• _Forenbeitrag_:
-*-*-

# Import und Export Step7/CoDeSys



## argv_user (14 Oktober 2009)

Hallo,

momentan beschäftigt mich das Thema Datenexport; aus Step7 zB einen DB als AWL-Quelle zu exportieren ist ja möglich, wenn es auch ein paar Handgriffe braucht. Wie verhält sich das denn mit CoDeSys? Geht es da einfacher/genauso oder schlechter? Sind die von CoDeSys erzeugten AWL-Files (falls es sie überhaupt gibt) ohne weiteres in S7 importierbar?


----------



## zotos (15 Oktober 2009)

Die Frage verstehe ich gerade nicht.
Um welchen Bezug geht es denn? Immerhin hast Du die Frage ja im Unterforum HMI gestellt, was bei mir nur noch mehr Fragezeichen aufkommen lässt.

Bitte beschreibe mal was Du vorhast.


----------



## Ralle (15 Oktober 2009)

Zotos hat Recht, ich hab das mal verschoben.

@Zotos

Kann mit nur vorstellen, daß er die Nutzung von SCL-Code in als ST in einer codesysbasierten Steuerung meint. Das geht prinzipiell, um Handarbeit kommt man allerdings nicht herum. KOP/FUP/AWL/Graph7 kann man , meines Wissens nach, nicht direkt umwandeln, wobei KOP und FUP sicher "abgemalt" werden kann, von einigen speziellen Befehlen mal abgesehen.


----------



## Fx64 (16 Oktober 2009)

-*-*-

• _Aufgabenziel_: Übersetze bitte aus dem Forenbeitrag den Satz „Das geht prinzipiell, um Handarbeit kommt man allerdings nicht herum.“ ins Englische. Die Einträge werden hierfür nicht gebraucht.

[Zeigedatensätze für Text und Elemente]
-*-*-

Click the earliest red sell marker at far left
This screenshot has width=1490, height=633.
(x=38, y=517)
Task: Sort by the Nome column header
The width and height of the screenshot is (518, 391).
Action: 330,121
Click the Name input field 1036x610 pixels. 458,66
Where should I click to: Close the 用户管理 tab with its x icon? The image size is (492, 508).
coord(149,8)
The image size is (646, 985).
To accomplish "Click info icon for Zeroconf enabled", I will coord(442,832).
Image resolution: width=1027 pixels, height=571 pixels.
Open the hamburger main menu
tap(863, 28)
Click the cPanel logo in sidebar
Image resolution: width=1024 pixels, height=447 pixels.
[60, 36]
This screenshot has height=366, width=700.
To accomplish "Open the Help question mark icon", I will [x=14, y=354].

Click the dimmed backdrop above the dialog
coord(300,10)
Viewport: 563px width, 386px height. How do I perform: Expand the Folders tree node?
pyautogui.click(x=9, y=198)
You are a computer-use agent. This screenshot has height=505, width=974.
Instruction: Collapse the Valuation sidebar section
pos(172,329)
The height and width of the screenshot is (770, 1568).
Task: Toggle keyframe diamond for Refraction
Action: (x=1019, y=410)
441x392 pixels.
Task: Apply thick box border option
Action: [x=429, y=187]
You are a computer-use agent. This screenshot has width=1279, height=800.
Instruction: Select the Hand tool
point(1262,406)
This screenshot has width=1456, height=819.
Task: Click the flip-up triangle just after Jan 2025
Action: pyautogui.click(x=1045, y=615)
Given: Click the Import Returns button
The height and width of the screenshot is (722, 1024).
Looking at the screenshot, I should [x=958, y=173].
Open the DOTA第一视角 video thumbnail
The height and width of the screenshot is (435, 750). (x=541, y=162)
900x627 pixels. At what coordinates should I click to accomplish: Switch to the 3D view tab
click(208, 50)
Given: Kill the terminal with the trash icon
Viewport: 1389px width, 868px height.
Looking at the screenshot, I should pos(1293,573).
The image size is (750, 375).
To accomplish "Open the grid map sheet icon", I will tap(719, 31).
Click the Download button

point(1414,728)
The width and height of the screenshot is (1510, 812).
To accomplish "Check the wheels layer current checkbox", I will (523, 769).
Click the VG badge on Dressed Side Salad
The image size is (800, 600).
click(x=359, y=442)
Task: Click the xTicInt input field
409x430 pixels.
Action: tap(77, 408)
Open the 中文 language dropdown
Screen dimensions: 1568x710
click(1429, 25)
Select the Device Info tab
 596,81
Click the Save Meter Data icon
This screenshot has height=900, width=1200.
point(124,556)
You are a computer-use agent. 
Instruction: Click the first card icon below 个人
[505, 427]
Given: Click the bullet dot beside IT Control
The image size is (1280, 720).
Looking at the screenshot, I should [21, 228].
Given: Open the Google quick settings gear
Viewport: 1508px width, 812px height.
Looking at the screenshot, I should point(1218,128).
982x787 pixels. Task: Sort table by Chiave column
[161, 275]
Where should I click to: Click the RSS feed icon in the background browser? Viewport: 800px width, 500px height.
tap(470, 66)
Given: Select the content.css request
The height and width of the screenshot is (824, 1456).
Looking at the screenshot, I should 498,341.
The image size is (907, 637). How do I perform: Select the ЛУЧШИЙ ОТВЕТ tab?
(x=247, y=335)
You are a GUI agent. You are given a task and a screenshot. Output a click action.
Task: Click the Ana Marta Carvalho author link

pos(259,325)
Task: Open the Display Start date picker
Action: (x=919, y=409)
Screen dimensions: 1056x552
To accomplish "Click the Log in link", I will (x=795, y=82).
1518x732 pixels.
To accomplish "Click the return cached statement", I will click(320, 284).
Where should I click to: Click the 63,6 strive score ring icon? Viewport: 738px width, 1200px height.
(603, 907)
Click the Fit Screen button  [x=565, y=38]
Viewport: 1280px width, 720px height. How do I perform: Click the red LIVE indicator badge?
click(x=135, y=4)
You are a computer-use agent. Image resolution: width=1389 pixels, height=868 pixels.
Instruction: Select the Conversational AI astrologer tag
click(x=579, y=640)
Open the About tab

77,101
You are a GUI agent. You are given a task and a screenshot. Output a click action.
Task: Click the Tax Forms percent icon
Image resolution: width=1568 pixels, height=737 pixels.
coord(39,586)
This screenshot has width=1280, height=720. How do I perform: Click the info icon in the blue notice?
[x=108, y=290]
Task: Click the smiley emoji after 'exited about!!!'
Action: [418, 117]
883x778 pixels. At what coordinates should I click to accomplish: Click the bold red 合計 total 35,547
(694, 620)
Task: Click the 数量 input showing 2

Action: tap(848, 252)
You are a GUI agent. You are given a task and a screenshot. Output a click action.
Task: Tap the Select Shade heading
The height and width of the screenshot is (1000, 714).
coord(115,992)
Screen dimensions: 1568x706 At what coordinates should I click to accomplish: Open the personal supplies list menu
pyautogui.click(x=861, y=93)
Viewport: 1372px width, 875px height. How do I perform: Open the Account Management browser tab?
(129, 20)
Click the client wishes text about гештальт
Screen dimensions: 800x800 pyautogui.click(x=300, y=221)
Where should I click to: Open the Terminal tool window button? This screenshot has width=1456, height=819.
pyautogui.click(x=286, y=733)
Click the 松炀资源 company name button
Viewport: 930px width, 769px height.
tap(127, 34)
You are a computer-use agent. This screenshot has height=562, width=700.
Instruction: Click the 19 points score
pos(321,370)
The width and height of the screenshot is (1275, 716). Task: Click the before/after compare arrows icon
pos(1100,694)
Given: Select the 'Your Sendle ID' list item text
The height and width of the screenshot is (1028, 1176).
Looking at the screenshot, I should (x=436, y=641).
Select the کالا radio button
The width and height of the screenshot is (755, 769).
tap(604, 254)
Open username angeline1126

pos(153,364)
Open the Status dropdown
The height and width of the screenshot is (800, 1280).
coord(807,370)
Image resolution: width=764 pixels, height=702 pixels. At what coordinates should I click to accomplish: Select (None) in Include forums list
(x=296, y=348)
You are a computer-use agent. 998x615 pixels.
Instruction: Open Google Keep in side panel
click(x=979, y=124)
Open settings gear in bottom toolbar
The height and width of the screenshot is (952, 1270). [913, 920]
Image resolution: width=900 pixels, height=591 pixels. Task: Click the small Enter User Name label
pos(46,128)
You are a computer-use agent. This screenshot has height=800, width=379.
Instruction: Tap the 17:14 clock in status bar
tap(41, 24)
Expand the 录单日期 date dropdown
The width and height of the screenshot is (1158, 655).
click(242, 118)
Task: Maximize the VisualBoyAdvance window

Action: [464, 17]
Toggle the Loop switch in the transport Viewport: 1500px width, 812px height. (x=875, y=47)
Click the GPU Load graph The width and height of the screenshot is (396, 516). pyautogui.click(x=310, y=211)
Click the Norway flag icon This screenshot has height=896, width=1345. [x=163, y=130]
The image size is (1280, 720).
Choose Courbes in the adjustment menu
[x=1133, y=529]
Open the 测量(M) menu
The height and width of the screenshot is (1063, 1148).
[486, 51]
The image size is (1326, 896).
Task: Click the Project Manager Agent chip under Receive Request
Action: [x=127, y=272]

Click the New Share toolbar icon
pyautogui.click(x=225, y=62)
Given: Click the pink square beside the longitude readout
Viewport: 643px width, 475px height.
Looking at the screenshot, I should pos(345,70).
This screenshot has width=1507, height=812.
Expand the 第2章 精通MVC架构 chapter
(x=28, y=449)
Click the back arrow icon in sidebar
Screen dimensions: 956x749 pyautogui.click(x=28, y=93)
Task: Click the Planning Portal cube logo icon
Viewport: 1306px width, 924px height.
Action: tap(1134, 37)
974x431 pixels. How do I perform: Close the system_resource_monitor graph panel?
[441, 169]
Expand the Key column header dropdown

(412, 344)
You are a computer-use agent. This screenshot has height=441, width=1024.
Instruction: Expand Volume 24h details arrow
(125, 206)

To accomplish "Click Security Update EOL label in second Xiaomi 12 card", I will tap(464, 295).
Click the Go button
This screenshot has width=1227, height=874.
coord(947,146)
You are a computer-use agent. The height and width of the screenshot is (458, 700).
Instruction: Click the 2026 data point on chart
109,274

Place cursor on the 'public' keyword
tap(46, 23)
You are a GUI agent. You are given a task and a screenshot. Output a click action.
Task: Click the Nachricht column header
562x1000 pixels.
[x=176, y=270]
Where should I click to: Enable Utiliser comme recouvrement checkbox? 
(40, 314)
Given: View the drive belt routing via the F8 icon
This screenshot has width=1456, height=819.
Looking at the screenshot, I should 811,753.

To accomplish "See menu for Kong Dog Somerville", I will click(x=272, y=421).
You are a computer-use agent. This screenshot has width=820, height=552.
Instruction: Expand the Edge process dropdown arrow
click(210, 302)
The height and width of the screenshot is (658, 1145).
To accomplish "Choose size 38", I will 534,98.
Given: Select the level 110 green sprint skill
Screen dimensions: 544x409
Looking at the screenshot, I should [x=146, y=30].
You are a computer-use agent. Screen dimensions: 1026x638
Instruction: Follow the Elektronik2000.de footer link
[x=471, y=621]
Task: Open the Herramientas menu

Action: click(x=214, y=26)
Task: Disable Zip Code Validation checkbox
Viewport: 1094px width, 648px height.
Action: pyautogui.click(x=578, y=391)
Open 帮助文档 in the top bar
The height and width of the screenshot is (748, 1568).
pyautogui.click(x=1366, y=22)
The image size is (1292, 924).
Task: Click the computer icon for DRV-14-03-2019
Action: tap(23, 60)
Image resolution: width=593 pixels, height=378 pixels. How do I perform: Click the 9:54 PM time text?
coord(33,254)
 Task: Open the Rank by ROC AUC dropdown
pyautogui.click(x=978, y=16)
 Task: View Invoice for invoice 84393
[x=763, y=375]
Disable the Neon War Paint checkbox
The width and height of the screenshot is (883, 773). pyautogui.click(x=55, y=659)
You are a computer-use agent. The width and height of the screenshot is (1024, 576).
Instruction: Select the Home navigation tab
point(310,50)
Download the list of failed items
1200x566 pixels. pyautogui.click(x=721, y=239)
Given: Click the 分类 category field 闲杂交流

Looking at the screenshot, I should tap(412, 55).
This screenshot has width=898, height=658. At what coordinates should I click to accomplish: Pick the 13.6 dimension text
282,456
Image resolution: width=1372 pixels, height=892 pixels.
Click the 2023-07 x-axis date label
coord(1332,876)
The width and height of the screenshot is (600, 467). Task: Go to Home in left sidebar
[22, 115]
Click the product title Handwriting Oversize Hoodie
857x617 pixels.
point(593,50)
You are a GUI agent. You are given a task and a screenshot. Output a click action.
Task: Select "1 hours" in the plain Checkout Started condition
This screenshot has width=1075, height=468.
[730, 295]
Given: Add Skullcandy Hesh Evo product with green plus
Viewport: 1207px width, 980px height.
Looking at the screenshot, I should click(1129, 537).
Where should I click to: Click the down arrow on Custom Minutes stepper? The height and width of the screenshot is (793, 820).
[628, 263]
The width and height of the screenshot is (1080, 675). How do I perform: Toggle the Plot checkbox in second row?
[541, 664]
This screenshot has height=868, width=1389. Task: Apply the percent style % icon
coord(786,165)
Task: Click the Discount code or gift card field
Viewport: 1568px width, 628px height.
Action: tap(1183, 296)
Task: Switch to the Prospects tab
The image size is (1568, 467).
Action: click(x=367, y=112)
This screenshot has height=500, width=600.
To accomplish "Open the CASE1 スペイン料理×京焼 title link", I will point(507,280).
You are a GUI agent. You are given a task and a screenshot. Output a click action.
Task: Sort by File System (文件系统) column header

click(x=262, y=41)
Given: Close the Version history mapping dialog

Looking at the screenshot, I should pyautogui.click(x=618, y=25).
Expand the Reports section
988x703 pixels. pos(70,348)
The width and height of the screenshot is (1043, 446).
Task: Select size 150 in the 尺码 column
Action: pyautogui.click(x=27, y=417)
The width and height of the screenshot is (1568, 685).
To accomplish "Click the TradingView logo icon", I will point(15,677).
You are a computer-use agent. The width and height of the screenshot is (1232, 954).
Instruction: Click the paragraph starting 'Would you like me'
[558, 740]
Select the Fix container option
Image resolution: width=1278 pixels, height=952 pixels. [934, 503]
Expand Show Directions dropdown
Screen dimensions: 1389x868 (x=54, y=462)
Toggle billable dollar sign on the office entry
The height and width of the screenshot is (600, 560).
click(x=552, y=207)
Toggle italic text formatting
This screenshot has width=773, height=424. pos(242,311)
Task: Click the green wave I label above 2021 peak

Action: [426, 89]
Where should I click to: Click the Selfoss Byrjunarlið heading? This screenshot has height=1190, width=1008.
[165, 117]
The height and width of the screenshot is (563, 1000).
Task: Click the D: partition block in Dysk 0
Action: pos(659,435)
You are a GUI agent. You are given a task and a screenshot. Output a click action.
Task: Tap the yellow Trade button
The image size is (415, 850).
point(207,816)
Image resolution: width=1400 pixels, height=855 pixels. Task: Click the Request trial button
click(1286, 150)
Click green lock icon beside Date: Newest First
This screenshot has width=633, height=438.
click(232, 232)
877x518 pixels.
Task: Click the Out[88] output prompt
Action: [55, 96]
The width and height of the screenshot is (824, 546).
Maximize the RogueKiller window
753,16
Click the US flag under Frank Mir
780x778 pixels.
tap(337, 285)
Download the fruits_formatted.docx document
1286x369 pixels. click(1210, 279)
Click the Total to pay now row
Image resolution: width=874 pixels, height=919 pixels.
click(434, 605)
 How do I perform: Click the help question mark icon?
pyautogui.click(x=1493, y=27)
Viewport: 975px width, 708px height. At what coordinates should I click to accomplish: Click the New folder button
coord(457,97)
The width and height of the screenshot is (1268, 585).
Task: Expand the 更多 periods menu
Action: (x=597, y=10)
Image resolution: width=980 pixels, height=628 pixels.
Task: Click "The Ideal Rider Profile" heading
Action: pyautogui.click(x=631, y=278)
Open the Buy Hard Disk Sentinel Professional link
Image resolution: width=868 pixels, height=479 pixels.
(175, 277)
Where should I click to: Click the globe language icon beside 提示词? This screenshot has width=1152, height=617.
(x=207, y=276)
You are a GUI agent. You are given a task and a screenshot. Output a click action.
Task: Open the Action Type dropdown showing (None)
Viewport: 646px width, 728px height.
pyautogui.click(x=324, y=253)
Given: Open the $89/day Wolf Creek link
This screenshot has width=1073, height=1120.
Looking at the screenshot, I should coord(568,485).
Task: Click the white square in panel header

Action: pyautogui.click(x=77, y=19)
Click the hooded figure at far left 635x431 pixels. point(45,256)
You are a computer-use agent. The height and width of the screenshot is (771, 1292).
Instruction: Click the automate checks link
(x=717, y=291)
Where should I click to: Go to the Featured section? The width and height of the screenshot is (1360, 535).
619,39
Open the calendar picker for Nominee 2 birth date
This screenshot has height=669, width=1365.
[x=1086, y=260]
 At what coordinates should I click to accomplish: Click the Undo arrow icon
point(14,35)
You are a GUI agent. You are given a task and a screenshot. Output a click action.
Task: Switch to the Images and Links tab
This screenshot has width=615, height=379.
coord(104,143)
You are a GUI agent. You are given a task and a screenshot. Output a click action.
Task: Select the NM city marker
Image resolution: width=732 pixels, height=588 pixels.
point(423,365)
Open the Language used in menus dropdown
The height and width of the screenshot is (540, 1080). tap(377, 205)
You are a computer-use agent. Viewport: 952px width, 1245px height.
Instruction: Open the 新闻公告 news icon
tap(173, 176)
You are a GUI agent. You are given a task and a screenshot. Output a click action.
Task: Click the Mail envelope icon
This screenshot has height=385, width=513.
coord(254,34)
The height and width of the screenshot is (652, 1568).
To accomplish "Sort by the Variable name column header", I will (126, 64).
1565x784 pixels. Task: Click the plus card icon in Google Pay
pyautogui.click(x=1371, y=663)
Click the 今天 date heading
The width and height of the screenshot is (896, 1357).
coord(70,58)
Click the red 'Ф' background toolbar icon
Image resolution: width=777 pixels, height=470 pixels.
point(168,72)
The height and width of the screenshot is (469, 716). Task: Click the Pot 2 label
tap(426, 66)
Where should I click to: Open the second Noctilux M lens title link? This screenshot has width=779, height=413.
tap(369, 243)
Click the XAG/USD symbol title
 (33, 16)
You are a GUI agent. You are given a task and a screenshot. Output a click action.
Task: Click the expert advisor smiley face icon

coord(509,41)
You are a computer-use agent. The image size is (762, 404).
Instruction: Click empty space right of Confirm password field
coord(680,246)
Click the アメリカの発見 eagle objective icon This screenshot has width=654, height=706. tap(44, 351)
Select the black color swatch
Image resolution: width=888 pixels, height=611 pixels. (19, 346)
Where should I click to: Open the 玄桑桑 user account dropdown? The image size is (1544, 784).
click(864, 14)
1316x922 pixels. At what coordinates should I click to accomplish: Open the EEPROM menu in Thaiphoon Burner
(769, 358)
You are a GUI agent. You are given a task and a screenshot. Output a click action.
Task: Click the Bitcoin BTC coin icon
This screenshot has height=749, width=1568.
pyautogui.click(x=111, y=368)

-*-*-

• _Erledigte Aufgabe_: That works in principle, but there's no getting around some manual work.